→ Data supplied
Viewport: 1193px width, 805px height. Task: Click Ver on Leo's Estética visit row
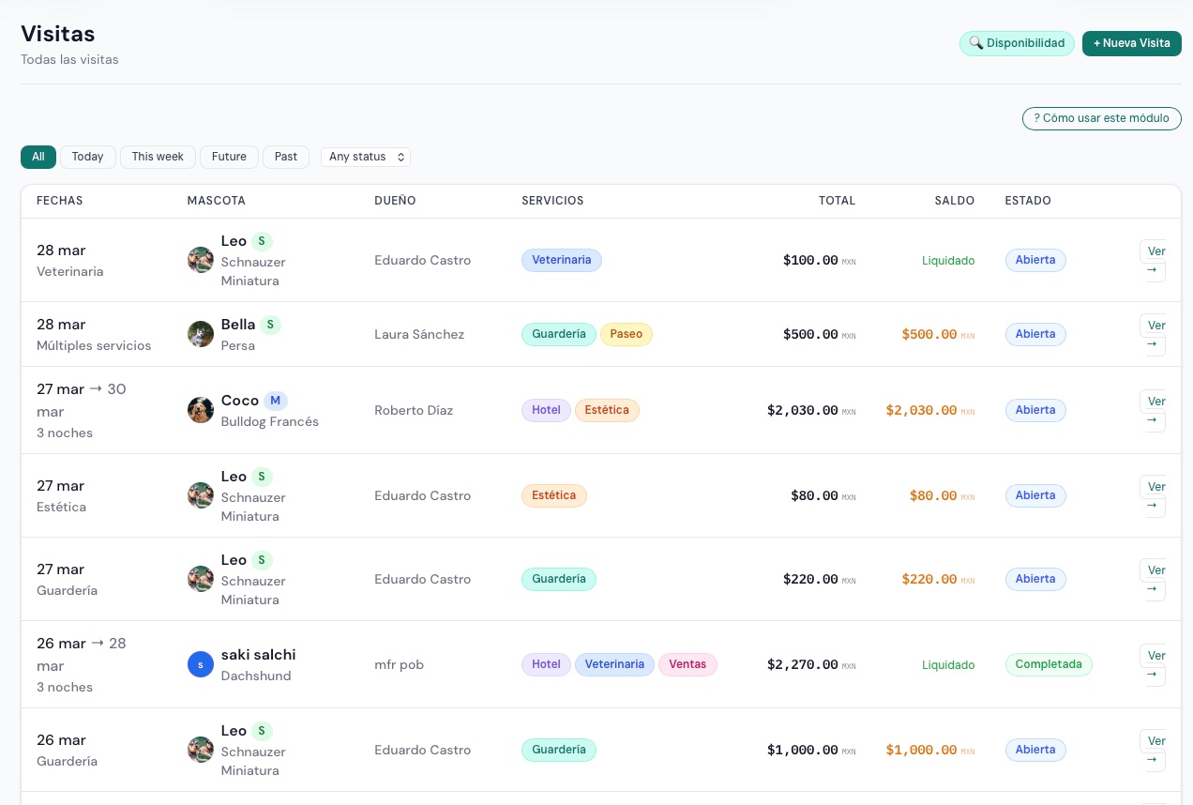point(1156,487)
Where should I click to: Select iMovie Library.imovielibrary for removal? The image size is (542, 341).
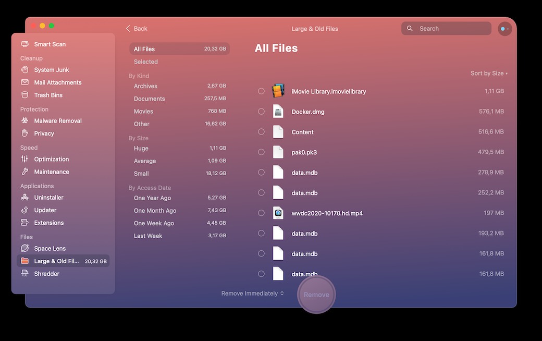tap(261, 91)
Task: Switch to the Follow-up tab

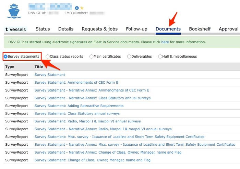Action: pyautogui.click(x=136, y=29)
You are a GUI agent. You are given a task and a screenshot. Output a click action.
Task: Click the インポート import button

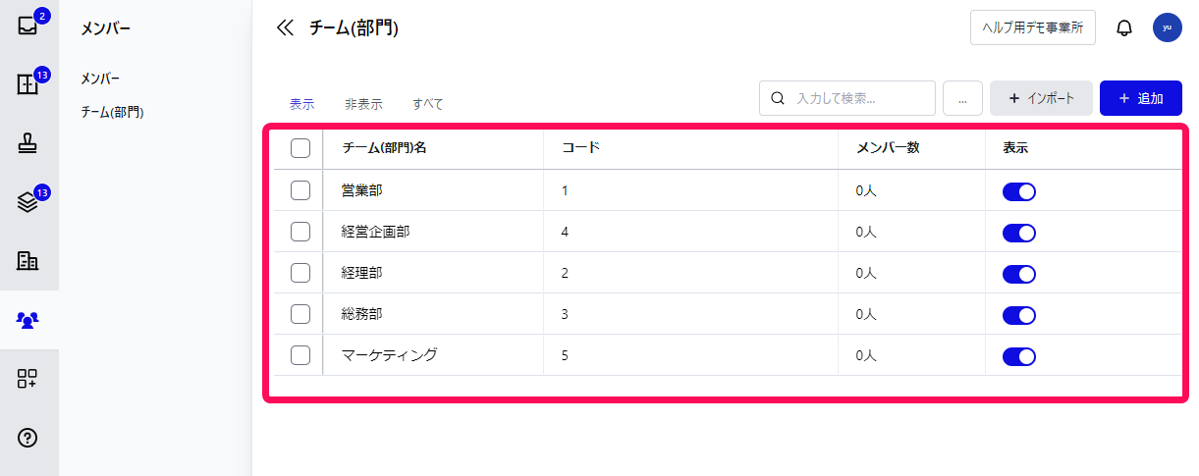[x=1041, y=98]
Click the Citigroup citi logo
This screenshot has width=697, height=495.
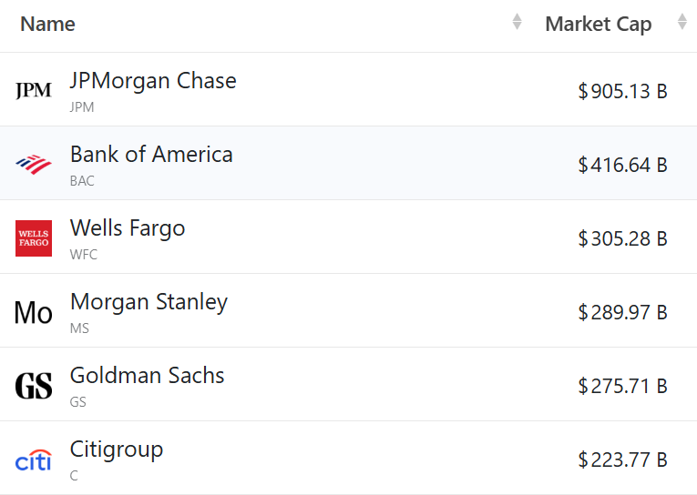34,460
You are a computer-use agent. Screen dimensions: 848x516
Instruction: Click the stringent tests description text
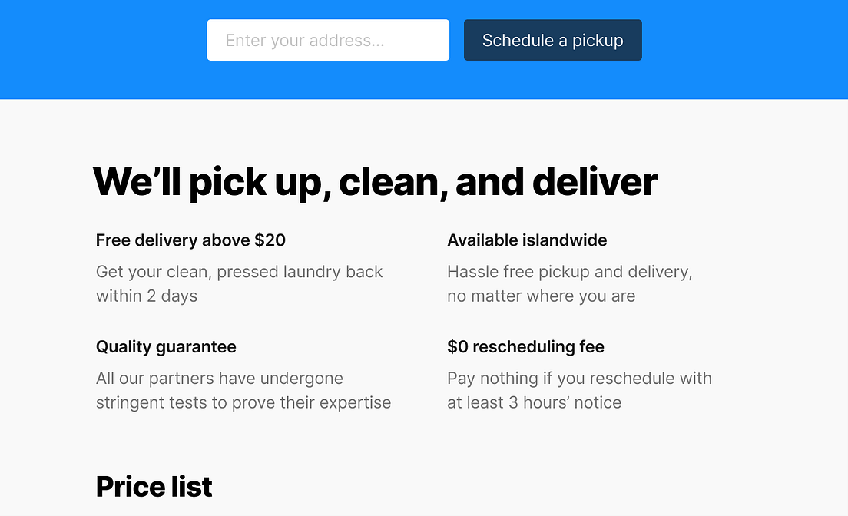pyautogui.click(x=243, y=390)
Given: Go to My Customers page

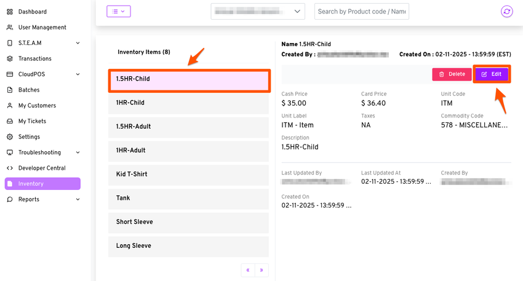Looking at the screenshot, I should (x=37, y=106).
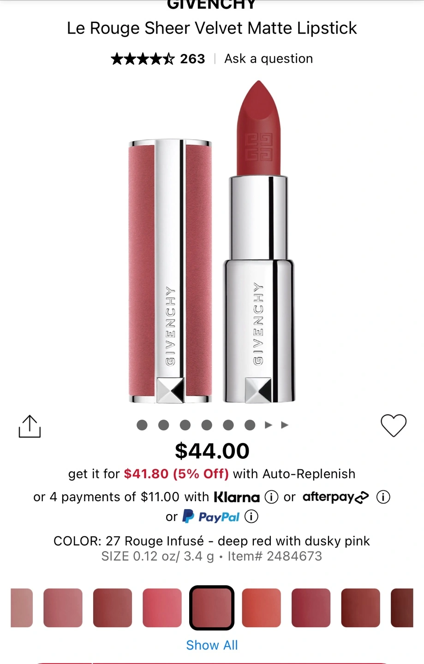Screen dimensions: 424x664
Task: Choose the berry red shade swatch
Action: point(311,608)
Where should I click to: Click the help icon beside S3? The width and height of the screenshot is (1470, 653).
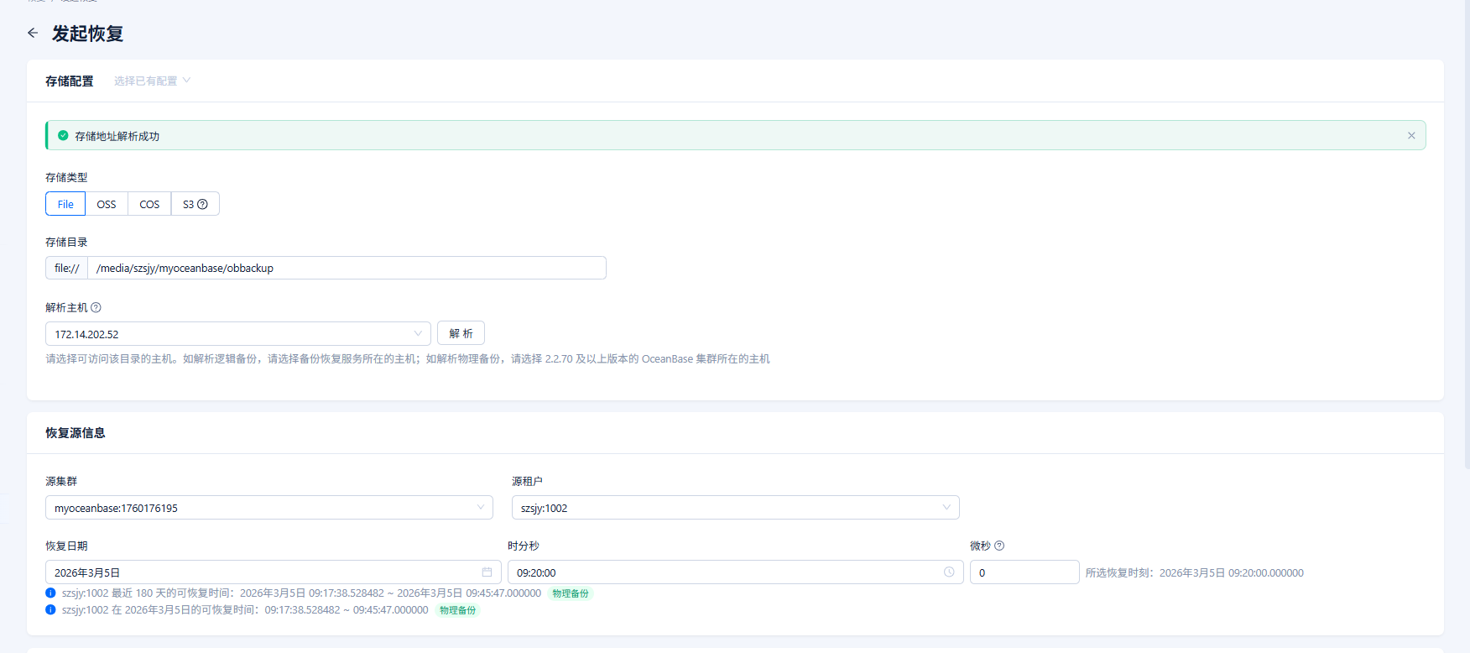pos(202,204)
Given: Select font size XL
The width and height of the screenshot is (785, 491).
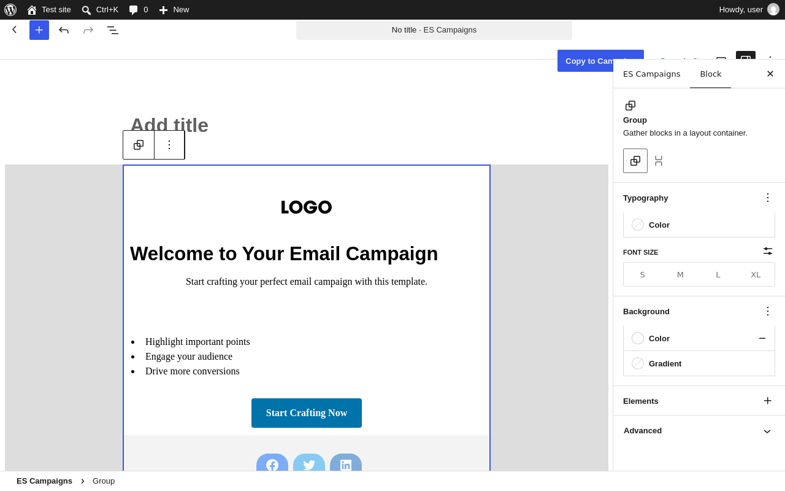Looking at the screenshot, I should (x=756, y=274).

→ Task brief
Only lines with the word "agent" should be collected from the material.

→ Answer box
You are a GUI agent. You are given a task and a screenshot. Output a click action.
You are a computer-use agent. Screen dimensions: 848x516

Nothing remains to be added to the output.